I. PENDAHULUAN 1.1 Latar Belakang Penelitian
Pasokan kayu dari hutan alam yang mempunyai diameter besar dan kualitas yang bagus sudah tidak mencukupi karena adanya eksploitasi berlebihan, konversi
lahan, bencana alam, dan besarnya limbah dari penebangan. Dalam artikelnya yang berjudul ‘Memotret Kondisi Hutan Indonesia’, Lestari 2010 menyebutkan
bahwa luas hutan di Indonesia menyusut setiap tahun. Kementerian Kehutanan mencatat kerusakan hutan hingga 2009 mencapai lebih dari 1,08 juta hektar per
tahun. Menurut data tersebut pada tahun sebelumnya kerusakan hutan mencapai lebih dari 2 juta hektar per tahun. Hal ini menyebabkan konsumen beralih pada
kayu yang berasal dari hutan rakyat untuk dapat memenuhi kebutuhan kayu sebagai bahan baku struktural.
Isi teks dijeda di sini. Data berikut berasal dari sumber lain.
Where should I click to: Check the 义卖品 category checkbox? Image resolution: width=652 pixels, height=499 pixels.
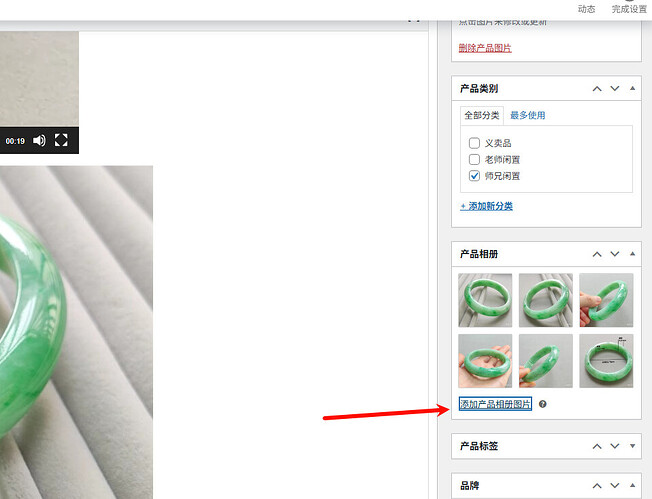(474, 143)
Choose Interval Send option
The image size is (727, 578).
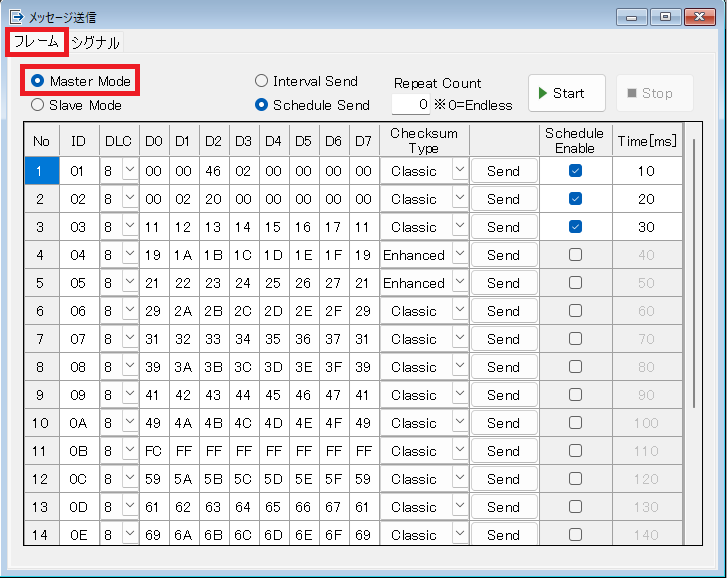pos(262,81)

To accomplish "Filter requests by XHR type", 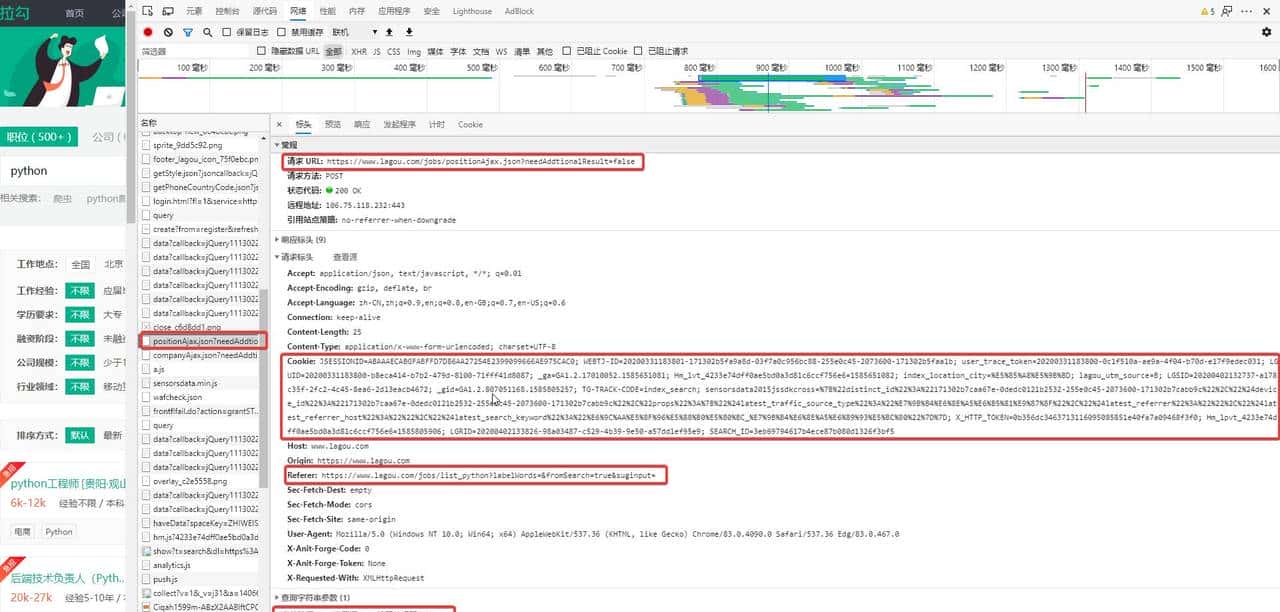I will pyautogui.click(x=358, y=51).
Pada umumnya kayu yang dihasilkan dari hutan rakyat saat ini mempunyai ukuran diameter yang kecil karena siklus penebangan yang pendek, sehingga kayu
sebagai bahan alamiah berupa log belum merupakan produk yang efisien sebagai komponen struktural. Selain itu kayu dari hutan rakyat ini biasanya memiliki
kualitas yang rendah, sehingga penggunaan yang tidak sesuai akan berdampak pada pemborosan bahan baku dan dapat merugikan konsumen yang memakai
produk dari kayu tersebut. Potensi tegakan hutan rakyat di Indonesia diperkirakan mencapai 43 juta m
3
dengan jenis kayu utama sengon, jati, akasia, mahoni, sonokeling, dan jenis buah- buahan. Data terakhir dari Dinas Kehutanan Propinsi Jawa Barat 2007 diperoleh
angka luasan sebesar 185.547,63 ha dengan produksi kayu sebesar 1.336.006,30 m
3
dengan jenis kayu utama sengon, mahoni, jati, dan afrika Mindawati et al 2006.
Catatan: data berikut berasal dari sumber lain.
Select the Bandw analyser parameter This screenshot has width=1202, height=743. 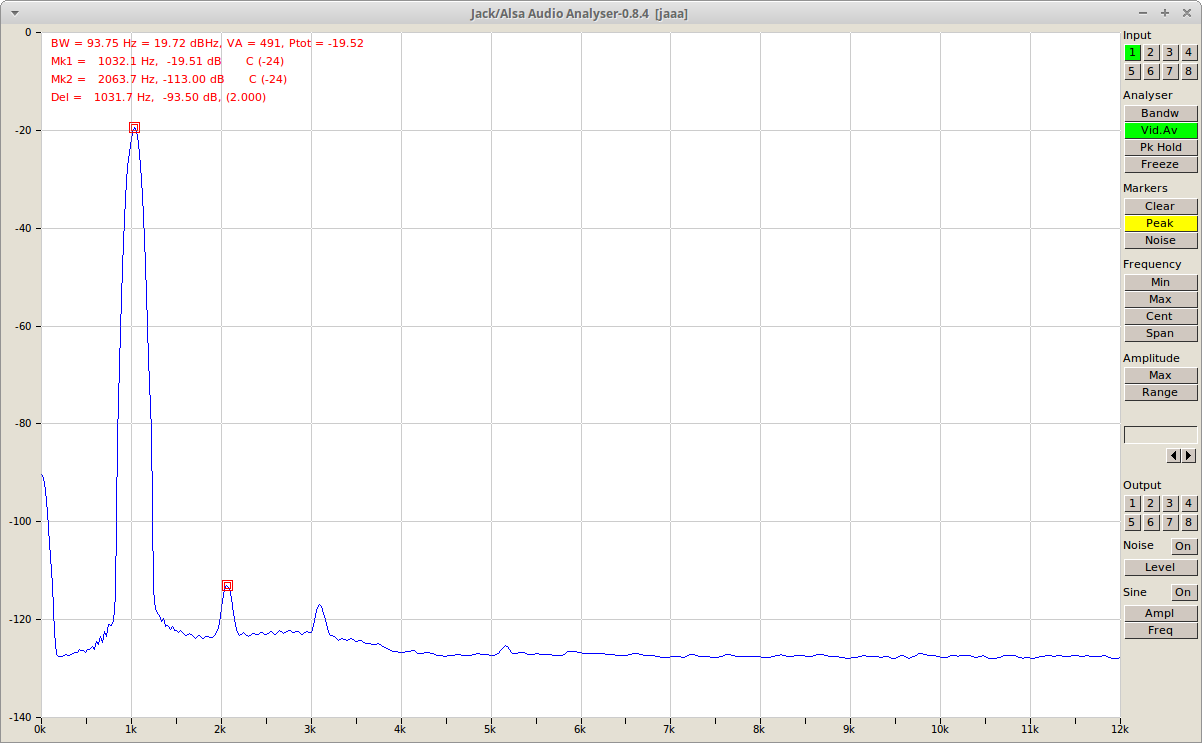1160,113
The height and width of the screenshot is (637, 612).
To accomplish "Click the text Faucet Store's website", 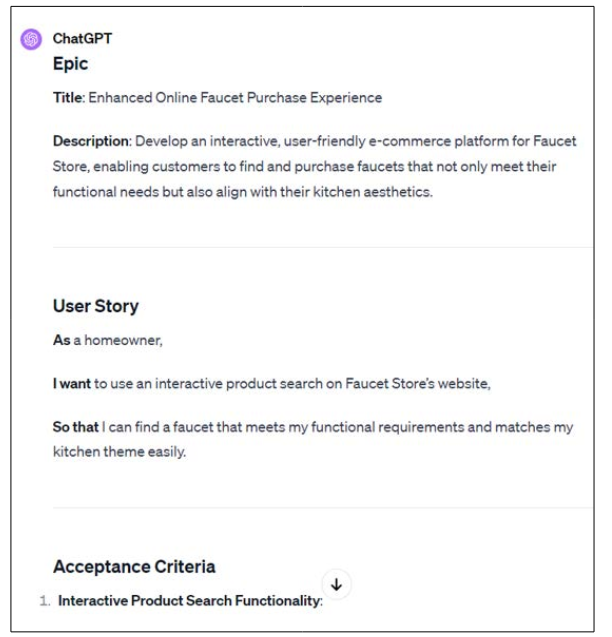I will [x=418, y=384].
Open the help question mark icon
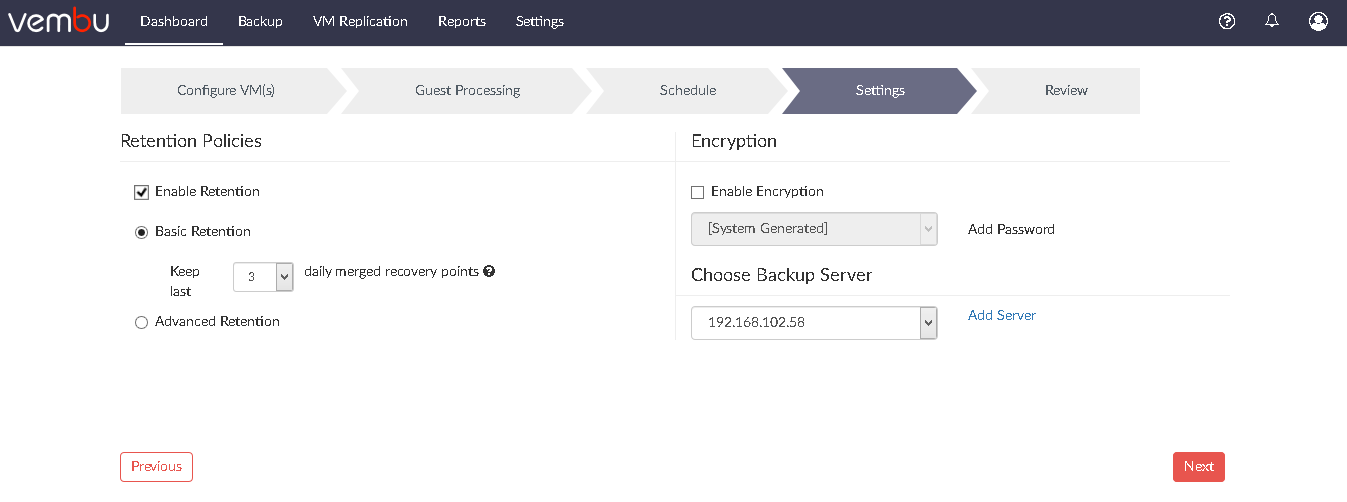Image resolution: width=1347 pixels, height=502 pixels. 1227,21
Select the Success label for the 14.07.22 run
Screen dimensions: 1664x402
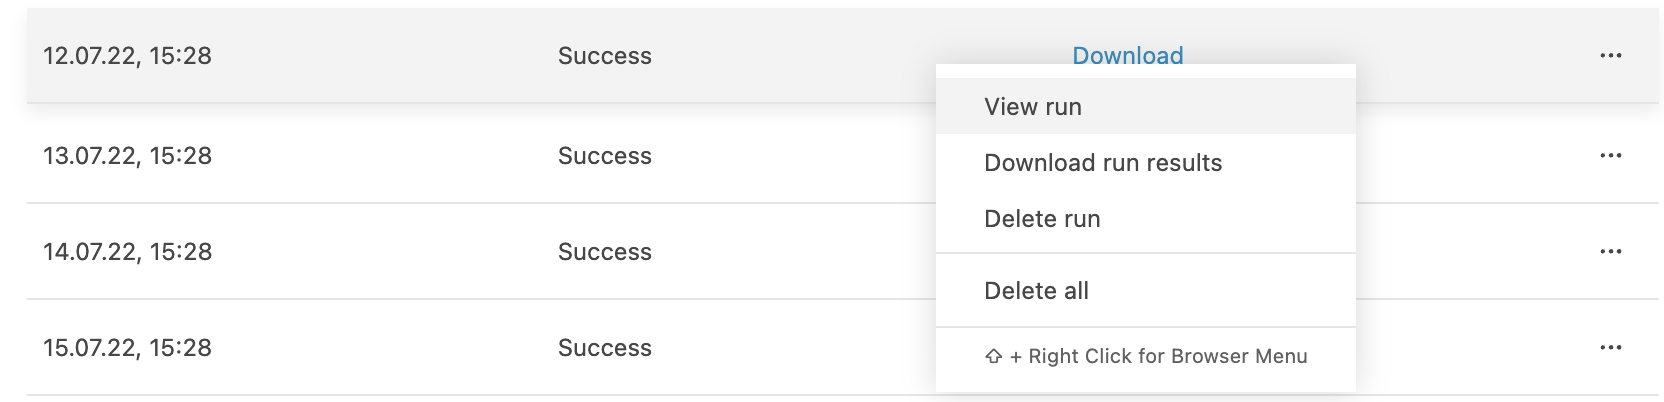tap(604, 252)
Pada awalnya tanaman sengon Paraserianthes falcataria L. kalah bersaing dengan jenis komersial lainnya, seperti jati dan meranti karena kualitas
kayunya yang setingkat lebih rendah. Namun seiring dengan kebutuhan industri pengolahan yang semakin tinggi serta ditambah dengan semakin menipisnya
persediaan kayu hutan alam, maka permintaan pun beralih pada sengon. Perkembangan teknologi rekayasa kayu belakangan ini semakin
memperbesar kemungkinan kayu rakyat yang berkualitas rendah tersebut
dimodifikasi menjadi produk kayu struktural yang berkualitas tinggi. Salah satunya adalah teknologi pembuatan CLT Cross Laminated Timber. CLT
merupakan produk rekayasa kayu yang dibentuk dengan cara menyusun sejumlah lapisan kayu yang dikenal sebagai lamina secara bersilangan satu sama lainnya
dan kemudian direkatkan Associates 2010. Pada penelitian ini modifikasi yang dilakukan adalah membuat susunan
lamina dengan kombinasi ketebalan dan orientasi silangan serat dengan menggunakan sambungan perekat. Kombinasi orientasi silang serat didasarkan
pada sifat kayu yang bersifat anisotropik, yaitu memiliki perbedaan sifat-sifat pada bidang orientasi seratnya. Sedangkan efisiensi penggunaan kayu dilakukan
dengan memodifikasikan susunan lamina.
1.2 Tujuan Penelitian
Tujuan penelitian ini adalah menguji pengaruh kombinasi ketebalan dan orientasi sudut lamina terhadap sifat fisis dan mekanis panel cross laminated
timber dari jenis kayu sengon dengan menggunakan sambungan perekat.
1.3 Manfaat Penelitian
Penelitian yang dilakukan diharapkan dapat memberikan informasi bahwa kayu sengon Paraserianthes falcataria L Nielsen, yang merupakan kayu fast
growing spesies , memiliki potensi untuk dikembangkan sebagai bahan struktural
dalam bentuk produk panel cross laminated timber CLT. Produk ini terutama dapat digunakan untuk mendukung pengadaan bahan baku secara nasional sebagai
komponen komposit untuk lantai, dinding dan atap bangunan.